• _Data shown_:
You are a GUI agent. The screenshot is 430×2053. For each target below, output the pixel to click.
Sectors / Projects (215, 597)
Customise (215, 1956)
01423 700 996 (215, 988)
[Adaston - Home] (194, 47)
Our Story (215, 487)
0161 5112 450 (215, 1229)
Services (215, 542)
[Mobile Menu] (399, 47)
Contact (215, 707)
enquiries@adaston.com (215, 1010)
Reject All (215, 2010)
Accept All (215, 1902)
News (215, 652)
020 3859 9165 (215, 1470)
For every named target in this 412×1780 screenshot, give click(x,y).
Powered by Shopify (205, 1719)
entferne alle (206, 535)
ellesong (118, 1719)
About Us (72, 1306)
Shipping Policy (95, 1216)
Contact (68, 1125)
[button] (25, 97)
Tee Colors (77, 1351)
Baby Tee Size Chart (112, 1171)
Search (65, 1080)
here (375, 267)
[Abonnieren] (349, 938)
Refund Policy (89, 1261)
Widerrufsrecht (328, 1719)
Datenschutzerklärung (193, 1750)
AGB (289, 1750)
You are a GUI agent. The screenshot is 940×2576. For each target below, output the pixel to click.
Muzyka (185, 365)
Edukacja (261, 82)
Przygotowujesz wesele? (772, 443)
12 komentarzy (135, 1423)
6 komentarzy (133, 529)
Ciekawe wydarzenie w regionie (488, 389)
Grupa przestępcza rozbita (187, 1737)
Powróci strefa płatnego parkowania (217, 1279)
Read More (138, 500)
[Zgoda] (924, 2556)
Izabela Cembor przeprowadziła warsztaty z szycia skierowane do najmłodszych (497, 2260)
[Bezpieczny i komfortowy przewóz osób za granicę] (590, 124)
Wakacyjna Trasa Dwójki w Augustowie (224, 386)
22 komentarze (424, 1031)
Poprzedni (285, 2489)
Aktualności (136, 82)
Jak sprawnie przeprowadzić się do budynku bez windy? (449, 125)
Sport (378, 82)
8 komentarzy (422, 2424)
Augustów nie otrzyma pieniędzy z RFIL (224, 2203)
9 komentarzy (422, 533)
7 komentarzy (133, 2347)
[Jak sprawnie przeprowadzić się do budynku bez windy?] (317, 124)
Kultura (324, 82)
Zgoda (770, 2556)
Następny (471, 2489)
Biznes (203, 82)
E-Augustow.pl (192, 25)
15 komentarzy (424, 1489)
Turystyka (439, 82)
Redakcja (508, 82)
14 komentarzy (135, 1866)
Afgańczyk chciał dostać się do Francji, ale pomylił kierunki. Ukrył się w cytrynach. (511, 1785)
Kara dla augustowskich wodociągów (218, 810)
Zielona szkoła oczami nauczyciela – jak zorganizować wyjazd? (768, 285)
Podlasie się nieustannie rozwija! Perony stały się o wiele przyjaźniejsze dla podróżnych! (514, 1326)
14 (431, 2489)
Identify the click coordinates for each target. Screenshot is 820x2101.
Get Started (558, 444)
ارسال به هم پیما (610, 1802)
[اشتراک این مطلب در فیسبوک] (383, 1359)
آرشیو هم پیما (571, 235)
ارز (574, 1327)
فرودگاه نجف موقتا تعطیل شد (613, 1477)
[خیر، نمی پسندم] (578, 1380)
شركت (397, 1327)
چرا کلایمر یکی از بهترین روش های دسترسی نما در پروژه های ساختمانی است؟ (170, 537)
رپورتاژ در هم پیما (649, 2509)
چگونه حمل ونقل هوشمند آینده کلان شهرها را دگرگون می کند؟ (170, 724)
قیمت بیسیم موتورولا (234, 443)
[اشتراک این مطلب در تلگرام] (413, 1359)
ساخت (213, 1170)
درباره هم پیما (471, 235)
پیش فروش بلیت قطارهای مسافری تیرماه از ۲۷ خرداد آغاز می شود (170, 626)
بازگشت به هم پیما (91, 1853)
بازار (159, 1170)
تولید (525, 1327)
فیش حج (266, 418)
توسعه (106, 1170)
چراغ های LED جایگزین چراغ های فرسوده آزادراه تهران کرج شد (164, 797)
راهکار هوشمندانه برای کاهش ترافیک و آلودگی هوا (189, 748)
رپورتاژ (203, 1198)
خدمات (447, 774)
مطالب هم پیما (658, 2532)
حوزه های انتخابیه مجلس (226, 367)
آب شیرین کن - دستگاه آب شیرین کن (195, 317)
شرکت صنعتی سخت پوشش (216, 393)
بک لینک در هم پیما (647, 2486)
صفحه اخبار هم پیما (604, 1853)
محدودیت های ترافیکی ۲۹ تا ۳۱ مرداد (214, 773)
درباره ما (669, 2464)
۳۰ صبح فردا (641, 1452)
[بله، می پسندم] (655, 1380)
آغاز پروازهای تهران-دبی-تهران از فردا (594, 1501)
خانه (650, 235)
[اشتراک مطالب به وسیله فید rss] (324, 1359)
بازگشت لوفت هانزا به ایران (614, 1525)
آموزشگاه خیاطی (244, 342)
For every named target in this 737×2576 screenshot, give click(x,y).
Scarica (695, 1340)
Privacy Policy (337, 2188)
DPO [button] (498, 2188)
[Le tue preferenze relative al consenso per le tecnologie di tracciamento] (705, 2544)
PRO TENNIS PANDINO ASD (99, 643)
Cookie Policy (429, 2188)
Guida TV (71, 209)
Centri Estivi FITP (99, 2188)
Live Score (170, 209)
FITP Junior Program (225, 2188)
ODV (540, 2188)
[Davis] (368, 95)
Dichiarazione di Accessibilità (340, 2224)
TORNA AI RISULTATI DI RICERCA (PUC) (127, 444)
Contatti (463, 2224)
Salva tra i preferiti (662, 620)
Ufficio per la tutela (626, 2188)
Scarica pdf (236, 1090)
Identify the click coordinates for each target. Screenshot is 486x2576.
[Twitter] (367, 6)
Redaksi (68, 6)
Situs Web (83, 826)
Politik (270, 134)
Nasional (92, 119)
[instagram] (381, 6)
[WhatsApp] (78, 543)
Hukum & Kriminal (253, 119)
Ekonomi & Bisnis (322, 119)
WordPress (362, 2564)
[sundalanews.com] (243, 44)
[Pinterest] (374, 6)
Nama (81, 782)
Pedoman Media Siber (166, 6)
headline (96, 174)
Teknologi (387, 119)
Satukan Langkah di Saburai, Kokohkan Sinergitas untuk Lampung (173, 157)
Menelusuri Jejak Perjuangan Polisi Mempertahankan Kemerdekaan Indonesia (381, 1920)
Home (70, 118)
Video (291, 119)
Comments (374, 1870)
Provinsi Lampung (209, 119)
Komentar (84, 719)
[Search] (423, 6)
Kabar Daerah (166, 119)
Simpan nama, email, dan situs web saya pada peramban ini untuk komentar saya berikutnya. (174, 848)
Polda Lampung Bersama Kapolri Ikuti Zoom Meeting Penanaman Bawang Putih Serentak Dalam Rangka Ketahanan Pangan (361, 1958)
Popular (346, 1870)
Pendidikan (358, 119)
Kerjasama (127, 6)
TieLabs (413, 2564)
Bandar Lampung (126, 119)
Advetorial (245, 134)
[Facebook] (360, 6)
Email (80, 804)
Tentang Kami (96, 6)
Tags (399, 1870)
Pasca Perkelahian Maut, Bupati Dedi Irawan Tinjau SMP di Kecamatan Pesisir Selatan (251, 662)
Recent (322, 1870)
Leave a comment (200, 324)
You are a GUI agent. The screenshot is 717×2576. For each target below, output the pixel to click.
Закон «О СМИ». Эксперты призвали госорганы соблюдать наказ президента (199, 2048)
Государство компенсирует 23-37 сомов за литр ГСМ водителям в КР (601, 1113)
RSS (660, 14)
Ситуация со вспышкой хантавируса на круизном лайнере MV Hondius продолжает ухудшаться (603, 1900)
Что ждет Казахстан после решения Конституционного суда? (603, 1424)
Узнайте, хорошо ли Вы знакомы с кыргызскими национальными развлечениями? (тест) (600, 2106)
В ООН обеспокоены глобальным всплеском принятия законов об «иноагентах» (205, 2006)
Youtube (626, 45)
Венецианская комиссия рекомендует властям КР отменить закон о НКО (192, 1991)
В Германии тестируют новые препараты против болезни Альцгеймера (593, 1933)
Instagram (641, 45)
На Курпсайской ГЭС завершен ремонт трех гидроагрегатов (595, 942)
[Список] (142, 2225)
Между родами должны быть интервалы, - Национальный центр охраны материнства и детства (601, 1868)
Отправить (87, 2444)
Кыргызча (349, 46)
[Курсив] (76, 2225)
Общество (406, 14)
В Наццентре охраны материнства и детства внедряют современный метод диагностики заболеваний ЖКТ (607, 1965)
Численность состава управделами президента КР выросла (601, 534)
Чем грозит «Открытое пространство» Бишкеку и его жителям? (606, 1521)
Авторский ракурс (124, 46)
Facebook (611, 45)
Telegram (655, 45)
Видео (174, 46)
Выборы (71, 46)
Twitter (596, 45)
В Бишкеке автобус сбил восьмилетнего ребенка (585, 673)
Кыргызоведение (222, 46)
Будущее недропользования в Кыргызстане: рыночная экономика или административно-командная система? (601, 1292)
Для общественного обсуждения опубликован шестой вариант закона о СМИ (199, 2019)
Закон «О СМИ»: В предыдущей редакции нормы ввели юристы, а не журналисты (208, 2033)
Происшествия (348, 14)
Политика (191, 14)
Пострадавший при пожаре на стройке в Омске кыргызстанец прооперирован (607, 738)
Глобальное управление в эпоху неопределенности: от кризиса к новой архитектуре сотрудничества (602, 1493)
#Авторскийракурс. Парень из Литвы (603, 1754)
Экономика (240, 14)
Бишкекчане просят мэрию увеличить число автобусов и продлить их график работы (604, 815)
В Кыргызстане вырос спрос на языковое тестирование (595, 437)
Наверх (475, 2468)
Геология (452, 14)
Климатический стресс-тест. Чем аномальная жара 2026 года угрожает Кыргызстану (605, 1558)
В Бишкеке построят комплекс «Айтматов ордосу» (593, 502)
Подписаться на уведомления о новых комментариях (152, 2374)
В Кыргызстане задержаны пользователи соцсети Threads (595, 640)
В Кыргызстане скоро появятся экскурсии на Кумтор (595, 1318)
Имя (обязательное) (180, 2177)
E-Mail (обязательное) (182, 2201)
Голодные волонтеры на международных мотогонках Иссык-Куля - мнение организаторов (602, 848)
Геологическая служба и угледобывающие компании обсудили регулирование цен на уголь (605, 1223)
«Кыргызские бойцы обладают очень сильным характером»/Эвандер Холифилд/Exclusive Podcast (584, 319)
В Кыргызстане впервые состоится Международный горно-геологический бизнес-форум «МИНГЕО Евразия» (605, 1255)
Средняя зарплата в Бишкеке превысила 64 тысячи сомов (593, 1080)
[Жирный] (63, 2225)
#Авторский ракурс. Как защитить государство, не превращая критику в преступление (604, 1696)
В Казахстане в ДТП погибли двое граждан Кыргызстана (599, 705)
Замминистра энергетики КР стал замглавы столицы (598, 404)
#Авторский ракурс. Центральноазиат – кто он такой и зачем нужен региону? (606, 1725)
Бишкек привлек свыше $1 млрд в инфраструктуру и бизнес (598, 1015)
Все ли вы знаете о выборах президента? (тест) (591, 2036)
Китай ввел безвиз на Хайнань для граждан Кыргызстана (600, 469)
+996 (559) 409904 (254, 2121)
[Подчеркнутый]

• _Work to complete_: From the first line of the listing above to the line with "8 komentarzy (422, 2424)", please transcribe each line exactly, both ends included, and nothing beyond that.

• _Response to the task_:
You are a GUI agent. The screenshot is 430×2053. For each target below, output the pixel to click.
Sectors / Projects (215, 597)
Customise (215, 1956)
01423 700 996 (215, 988)
[Adaston - Home] (194, 47)
Our Story (215, 487)
0161 5112 450 (215, 1229)
Services (215, 542)
[Mobile Menu] (399, 47)
Contact (215, 707)
enquiries@adaston.com (215, 1010)
Reject All (215, 2010)
Accept All (215, 1902)
News (215, 652)
020 3859 9165 (215, 1470)
For every named target in this 412×1780 screenshot, give click(x,y).
Powered by Shopify (205, 1719)
entferne alle (206, 535)
ellesong (118, 1719)
About Us (72, 1306)
Shipping Policy (95, 1216)
Contact (68, 1125)
[button] (25, 97)
Tee Colors (77, 1351)
Baby Tee Size Chart (112, 1171)
Search (65, 1080)
here (375, 267)
[Abonnieren] (349, 938)
Refund Policy (89, 1261)
Widerrufsrecht (328, 1719)
Datenschutzerklärung (193, 1750)
AGB (289, 1750)
You are a GUI agent. The screenshot is 940×2576. For each target below, output the pixel to click.
Muzyka (185, 365)
Edukacja (261, 82)
Przygotowujesz wesele? (772, 443)
12 komentarzy (135, 1423)
6 komentarzy (133, 529)
Ciekawe wydarzenie w regionie (488, 389)
Grupa przestępcza rozbita (187, 1737)
Powróci strefa płatnego parkowania (217, 1279)
Read More (138, 500)
[Zgoda] (924, 2556)
Izabela Cembor przeprowadziła warsztaty z szycia skierowane do najmłodszych (497, 2260)
[Bezpieczny i komfortowy przewóz osób za granicę] (590, 124)
Wakacyjna Trasa Dwójki w Augustowie (224, 386)
22 komentarze (424, 1031)
Poprzedni (285, 2489)
Aktualności (136, 82)
Jak sprawnie przeprowadzić się do budynku bez windy? (449, 125)
Sport (378, 82)
8 komentarzy (422, 2424)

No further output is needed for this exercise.